* BRIEF
Up to and including the line that contains "時間の歪みのカギ (130, 1149)", repeat each line of the data exactly, starting from the first.

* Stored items
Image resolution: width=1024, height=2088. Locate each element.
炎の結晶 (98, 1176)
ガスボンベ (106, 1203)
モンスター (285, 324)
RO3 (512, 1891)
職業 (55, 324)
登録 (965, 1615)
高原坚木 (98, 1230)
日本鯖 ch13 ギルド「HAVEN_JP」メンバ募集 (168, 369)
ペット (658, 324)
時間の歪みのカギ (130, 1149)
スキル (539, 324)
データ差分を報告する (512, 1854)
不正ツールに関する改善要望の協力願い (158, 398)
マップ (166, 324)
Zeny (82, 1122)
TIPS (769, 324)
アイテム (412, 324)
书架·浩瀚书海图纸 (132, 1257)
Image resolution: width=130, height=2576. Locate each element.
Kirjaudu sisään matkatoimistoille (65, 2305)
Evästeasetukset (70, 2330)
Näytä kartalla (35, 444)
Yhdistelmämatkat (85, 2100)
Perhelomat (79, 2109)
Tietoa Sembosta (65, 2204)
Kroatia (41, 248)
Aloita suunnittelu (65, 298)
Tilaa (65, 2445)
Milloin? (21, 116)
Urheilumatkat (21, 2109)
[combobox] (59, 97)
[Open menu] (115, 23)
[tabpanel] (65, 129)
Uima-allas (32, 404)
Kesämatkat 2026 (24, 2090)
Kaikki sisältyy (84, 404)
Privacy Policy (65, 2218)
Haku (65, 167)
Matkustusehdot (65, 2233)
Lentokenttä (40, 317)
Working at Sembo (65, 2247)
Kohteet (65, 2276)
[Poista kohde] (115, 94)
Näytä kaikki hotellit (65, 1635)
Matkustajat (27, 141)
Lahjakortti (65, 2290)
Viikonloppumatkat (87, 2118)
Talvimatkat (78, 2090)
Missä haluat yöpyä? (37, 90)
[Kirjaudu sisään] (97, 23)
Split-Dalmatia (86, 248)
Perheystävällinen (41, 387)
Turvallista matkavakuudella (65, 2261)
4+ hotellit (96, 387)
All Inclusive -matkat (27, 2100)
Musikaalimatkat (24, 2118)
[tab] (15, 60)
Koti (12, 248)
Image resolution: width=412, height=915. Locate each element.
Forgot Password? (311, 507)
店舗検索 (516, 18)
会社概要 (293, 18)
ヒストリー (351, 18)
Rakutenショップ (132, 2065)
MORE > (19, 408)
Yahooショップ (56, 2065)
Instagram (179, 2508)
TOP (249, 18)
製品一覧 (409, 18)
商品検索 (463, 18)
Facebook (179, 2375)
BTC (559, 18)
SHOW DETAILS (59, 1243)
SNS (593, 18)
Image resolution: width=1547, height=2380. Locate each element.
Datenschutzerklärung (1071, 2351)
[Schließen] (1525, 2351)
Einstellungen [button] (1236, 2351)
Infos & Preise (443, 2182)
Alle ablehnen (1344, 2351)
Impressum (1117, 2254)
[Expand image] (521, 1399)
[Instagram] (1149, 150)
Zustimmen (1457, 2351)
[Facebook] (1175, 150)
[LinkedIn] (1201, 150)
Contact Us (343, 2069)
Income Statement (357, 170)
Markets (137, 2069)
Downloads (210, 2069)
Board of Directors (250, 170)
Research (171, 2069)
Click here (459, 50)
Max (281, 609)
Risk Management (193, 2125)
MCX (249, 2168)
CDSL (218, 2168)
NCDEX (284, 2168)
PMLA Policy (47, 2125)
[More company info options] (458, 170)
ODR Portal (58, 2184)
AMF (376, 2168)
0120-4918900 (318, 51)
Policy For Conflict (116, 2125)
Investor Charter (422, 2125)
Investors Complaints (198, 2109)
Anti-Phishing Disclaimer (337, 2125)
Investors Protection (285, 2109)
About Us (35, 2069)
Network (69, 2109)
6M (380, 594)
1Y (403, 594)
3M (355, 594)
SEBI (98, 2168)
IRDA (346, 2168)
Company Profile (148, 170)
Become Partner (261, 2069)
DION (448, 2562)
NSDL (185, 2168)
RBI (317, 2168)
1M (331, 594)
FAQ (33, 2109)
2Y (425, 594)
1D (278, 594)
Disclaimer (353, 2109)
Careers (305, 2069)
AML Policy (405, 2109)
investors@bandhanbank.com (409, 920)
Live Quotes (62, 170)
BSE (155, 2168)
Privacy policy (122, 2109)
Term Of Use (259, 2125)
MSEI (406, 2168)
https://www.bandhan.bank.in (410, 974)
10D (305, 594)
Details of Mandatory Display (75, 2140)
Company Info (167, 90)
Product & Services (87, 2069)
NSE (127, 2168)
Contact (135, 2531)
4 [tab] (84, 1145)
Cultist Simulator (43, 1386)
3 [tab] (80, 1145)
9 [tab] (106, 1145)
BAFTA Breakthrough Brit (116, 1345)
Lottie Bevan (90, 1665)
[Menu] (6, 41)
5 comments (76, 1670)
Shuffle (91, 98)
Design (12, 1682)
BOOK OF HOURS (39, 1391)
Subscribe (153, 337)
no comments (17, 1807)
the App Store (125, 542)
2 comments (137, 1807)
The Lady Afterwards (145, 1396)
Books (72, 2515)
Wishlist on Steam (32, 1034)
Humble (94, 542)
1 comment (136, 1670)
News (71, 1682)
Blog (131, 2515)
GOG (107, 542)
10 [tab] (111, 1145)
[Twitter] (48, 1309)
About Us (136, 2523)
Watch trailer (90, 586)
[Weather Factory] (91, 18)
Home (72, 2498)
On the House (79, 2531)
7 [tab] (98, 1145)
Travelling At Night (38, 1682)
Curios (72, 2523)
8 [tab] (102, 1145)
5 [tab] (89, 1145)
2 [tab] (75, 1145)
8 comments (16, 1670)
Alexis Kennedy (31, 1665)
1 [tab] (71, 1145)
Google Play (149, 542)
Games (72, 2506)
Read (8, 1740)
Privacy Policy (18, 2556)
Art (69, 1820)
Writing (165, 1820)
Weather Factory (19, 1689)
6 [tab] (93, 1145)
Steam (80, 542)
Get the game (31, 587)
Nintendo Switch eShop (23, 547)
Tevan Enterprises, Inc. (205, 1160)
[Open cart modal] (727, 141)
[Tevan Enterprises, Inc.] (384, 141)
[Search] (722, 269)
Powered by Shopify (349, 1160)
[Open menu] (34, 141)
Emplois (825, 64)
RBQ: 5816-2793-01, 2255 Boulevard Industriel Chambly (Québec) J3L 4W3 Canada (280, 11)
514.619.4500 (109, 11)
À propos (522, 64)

* EXERCISE RESULT
Image resolution: width=1024, height=2088. Locate each element.
炎の結晶 (98, 1176)
ガスボンベ (106, 1203)
モンスター (285, 324)
RO3 (512, 1891)
職業 (55, 324)
登録 (965, 1615)
高原坚木 (98, 1230)
日本鯖 ch13 ギルド「HAVEN_JP」メンバ募集 (168, 369)
ペット (658, 324)
時間の歪みのカギ (130, 1149)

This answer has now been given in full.